The etiology of diabetes is constructed through damage to the pancreatic cells caused by either environmental factors of infectious agents. Its primary pathophysiology (in type I) is thought to be autoimmunity; there are known associations between type I and Graves’ Disease, Hashimoto’s thyroiditis, and Addison’s disease (Al-Goblan, Al-Alfi, & Khan, 2014). With type II, the median age of onset is 12-16 with the occurrence of puberty; type II is more prevalent in the U.S., while type I is found more globally (Baynest, 2015). As Baynest (2015) writes “Presently, as many as 50% of people with diabetes are undiagnosed. Since therapeutic interventions can reduce complications of the disease, there is a need to perform a risk assessment to detect diabetes early in its course. The risk of developing type II diabetes increases with age, obesity, and a lack of physical activity” (Barest, 2015 p. 2). There are many complications to DM.

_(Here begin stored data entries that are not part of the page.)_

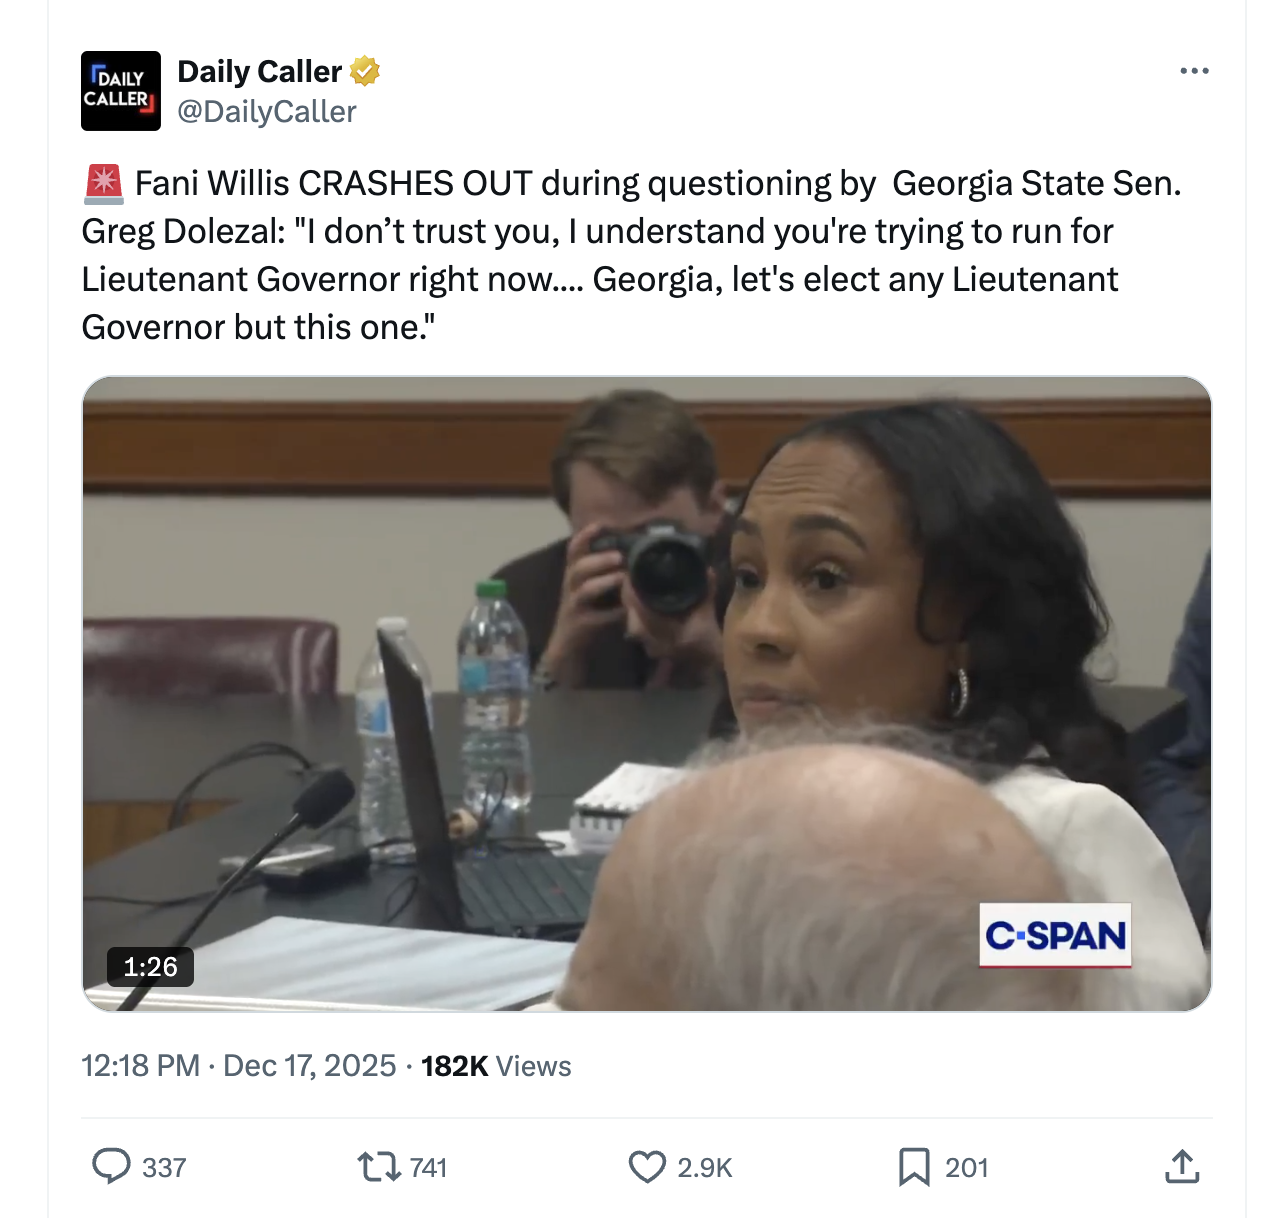Click the 1:26 video duration badge
The image size is (1272, 1218).
coord(150,967)
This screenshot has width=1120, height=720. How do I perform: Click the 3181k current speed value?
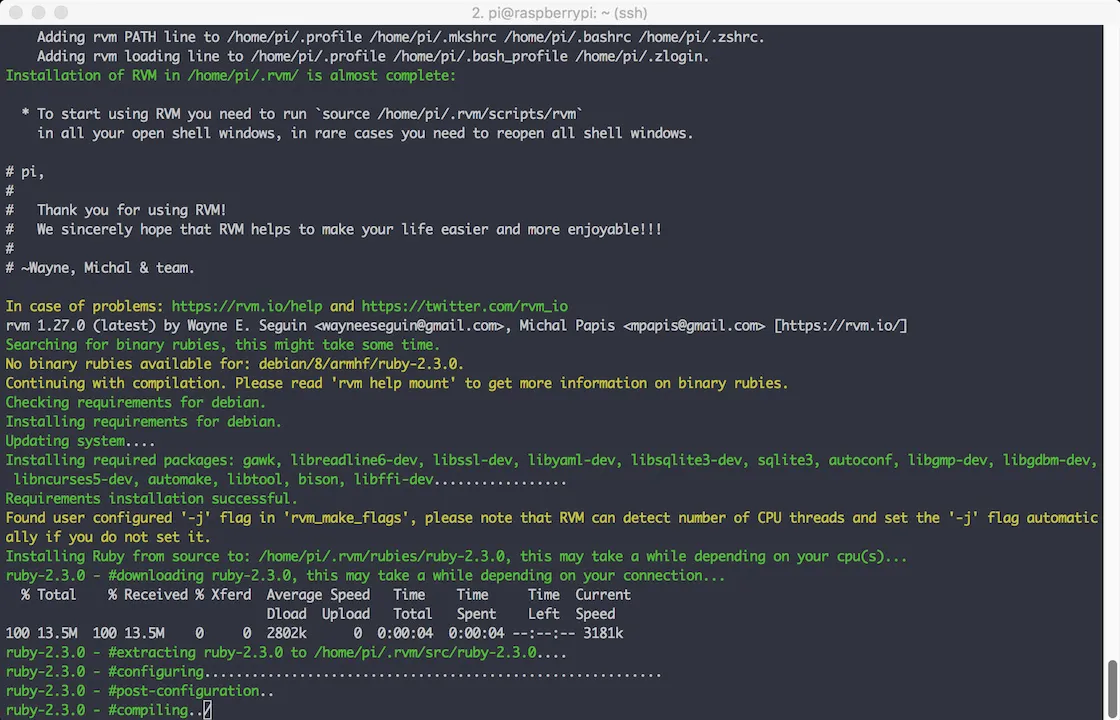(603, 634)
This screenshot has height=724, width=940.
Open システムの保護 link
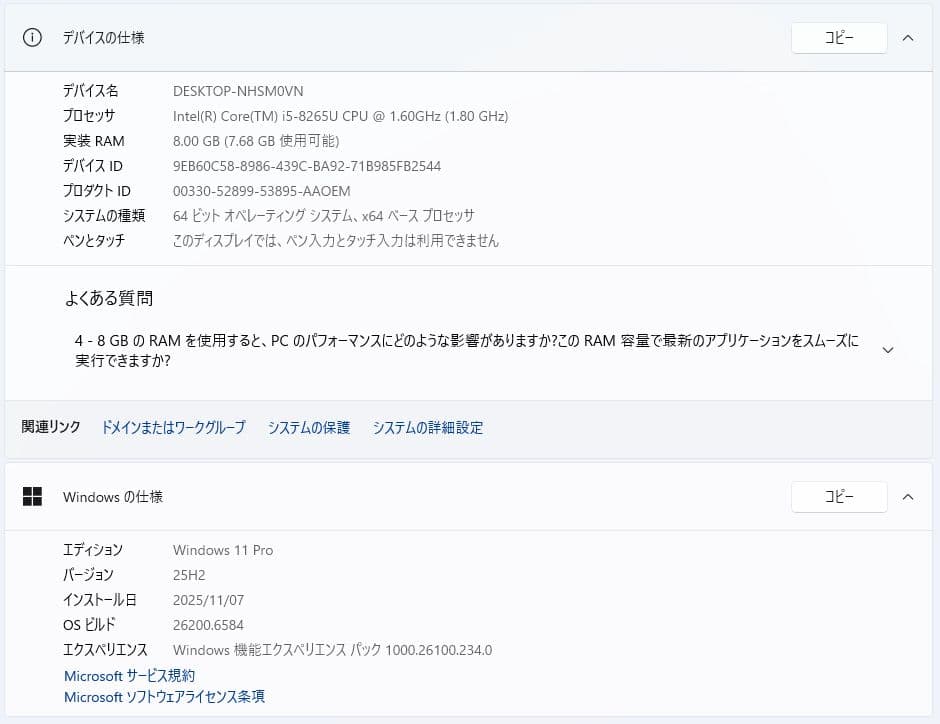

As Baynest (2015) writes, DM presents with acute complications such as hypoglycemia and diabetes ketoacidosis; chronic complications like microvascularity, diabetic retinopathy, and diabetic nephropathology. Other complications and associated conditions include impaired growth and development, hypothyroidism, various associated immune disorders, celiac disease, adrenal insufficiency (usually Addison’s disease), vitiligo (a skin condition), lipodystrophy, necrobiosis lipoidica diabeticorum, fatty liver disease not caused by the consumption of alcohol, and other non-infectious disorders including limited joint mobility and edema (Baynest, 2015).
Overall, DM is a costly disorder through both its treatment and for supplies. There are many forms of diabetes, but most present as either type I or type II. The disorder also can cause a great many complications, and therefore, early diagnosis is essential.
References
Al-Goblan, A., Al-Alfi, M., & Khan, M. (2014). Mechanism linking diabetes mellitus and obesity. Diabetes, Metabolic Syndrome, and Obesity: Targets and Therapy, 7, 587-591.
Baynest, H. (2015). Classification, pathophysiology, diagnosis and management of diabetes mellitus. Journal of Diabetes and Metabolism, 6(5), 1-9. DOI: I: 10.4172/2155-6156.1000541
“Diabetes Management: Health Care Costs.” (2018). Cinahl Information Systems, 1-4.
“Diabetic Drug Management: Health Care Costs.” (2018). Cinahl Information Systems, 1-6.